Microsoft’s Azure Communication Services now supports bidirectional audio streaming with the new Voice Live API, enabling developers to create next-gen AI voice agents. These agents offer real-time, natural conversations with multilingual support, noise suppression, custom branded voices, and enhanced security for seamless customer interactions. Unique :

Create Next-Gen Voice Agents with Azure AI Voice Live API
Microsoft just dropped a game-changing update for developers building voice agents. At Microsoft Build 2025, the General Availability of bidirectional audio streaming for Azure Communication Services Call Automation SDK was announced. This means real-time, natural conversations powered by speech-to-speech AI are now easier to create than ever.
What’s New?
The Call Automation bidirectional streaming API, previously in preview, now supports secure, low-latency audio streaming. It works seamlessly with Azure AI Speech Services’ new Voice Live API (Preview), enabling AI agents to listen and respond in near real-time.

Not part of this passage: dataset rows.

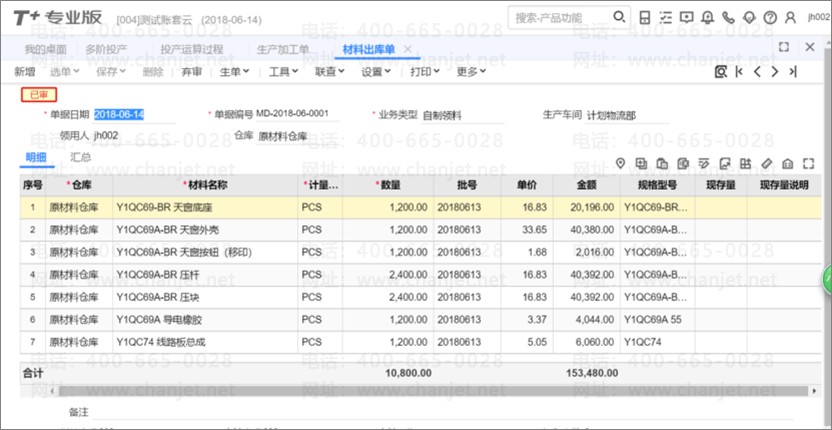The width and height of the screenshot is (832, 430).
Task: Click the message feedback icon in header
Action: click(x=686, y=17)
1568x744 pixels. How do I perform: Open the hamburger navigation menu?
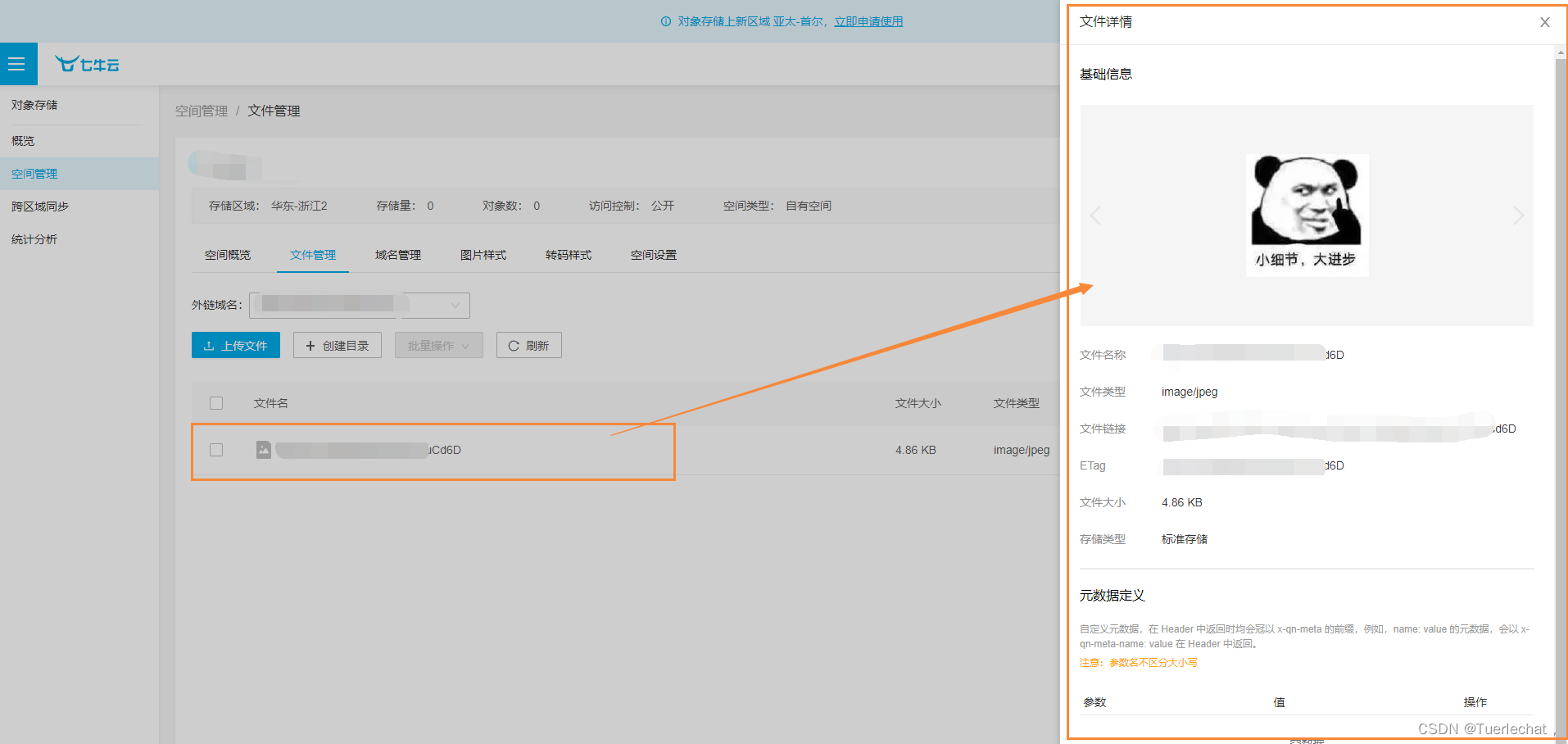(18, 64)
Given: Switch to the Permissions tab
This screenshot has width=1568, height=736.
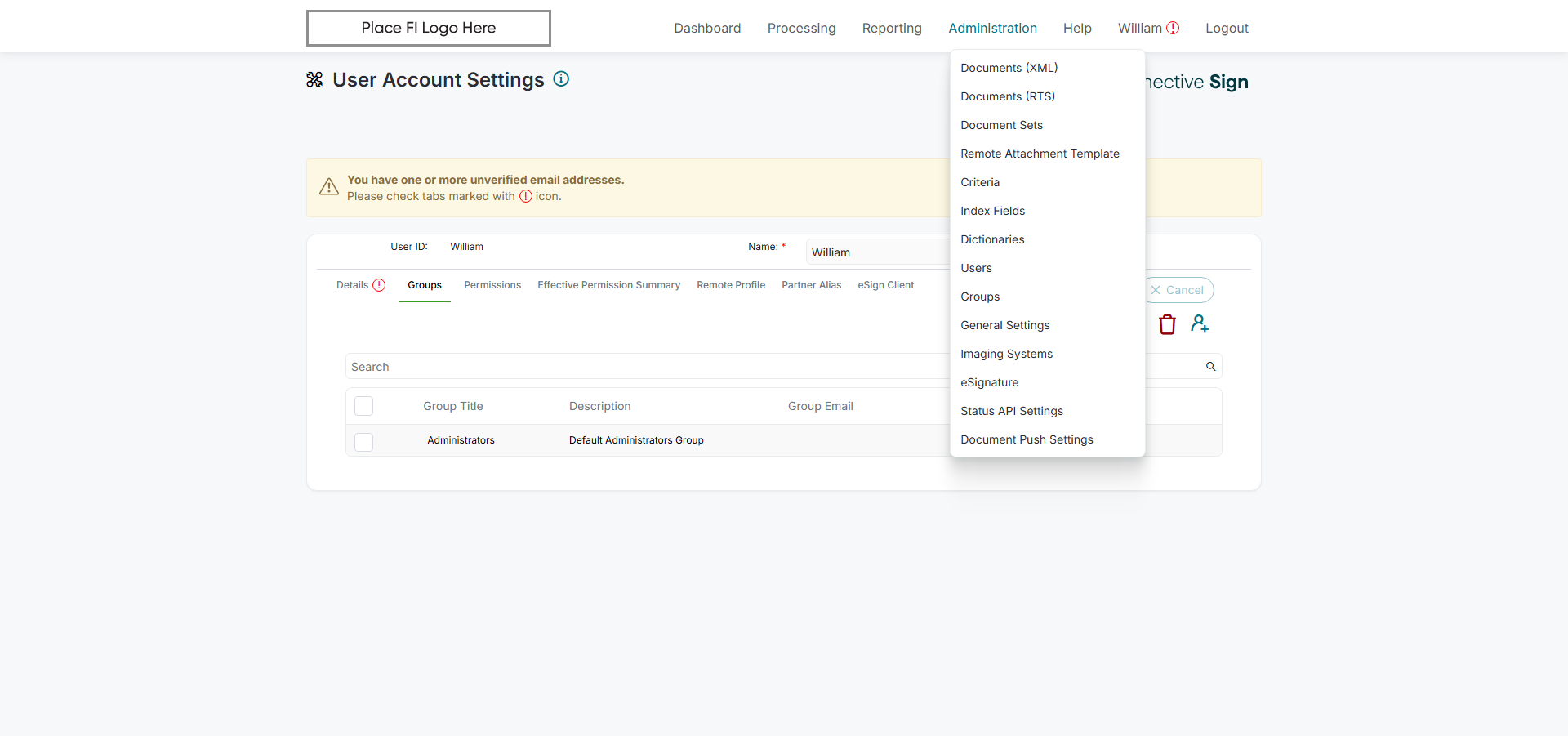Looking at the screenshot, I should (492, 285).
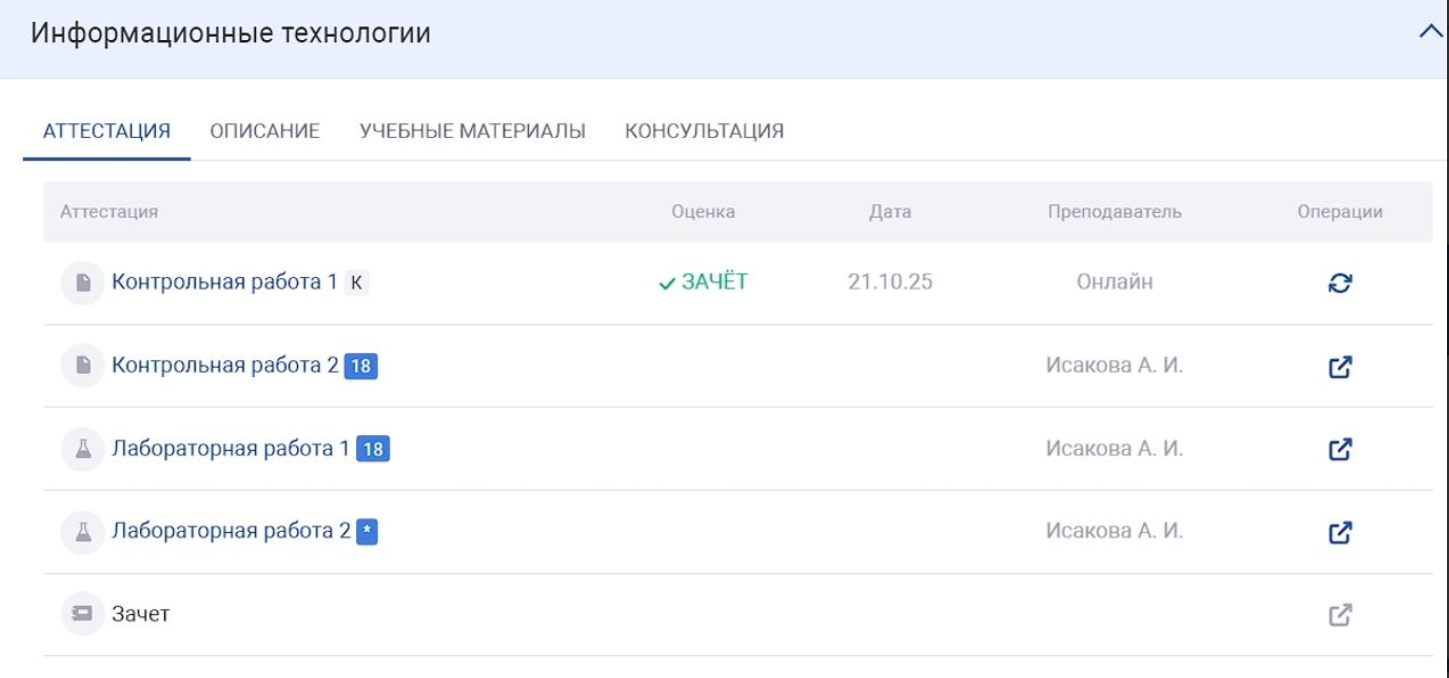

Developers can stream audio from live calls to their servers where Large Language Models (LLMs) analyze and generate voice responses instantly. Plus, Microsoft added JSON Web Token (JWT) authentication to secure websocket connections, ensuring your voice solutions stay safe.
“Creating voice agents has never been easier, delivering seamless, low-latency, and naturally fluent conversations.”
Major Updates and Features
- Multilingual Support: Build agents that chat in 150+ locales with over 600 realistic voices, perfect for global businesses.
- Noise Suppression & Echo Cancellation: Voice Live API includes built-in audio enhancements, ensuring crystal-clear communication.
- Custom Branded Voices: Create unique voice models that reflect your brand’s personality and connect better with customers.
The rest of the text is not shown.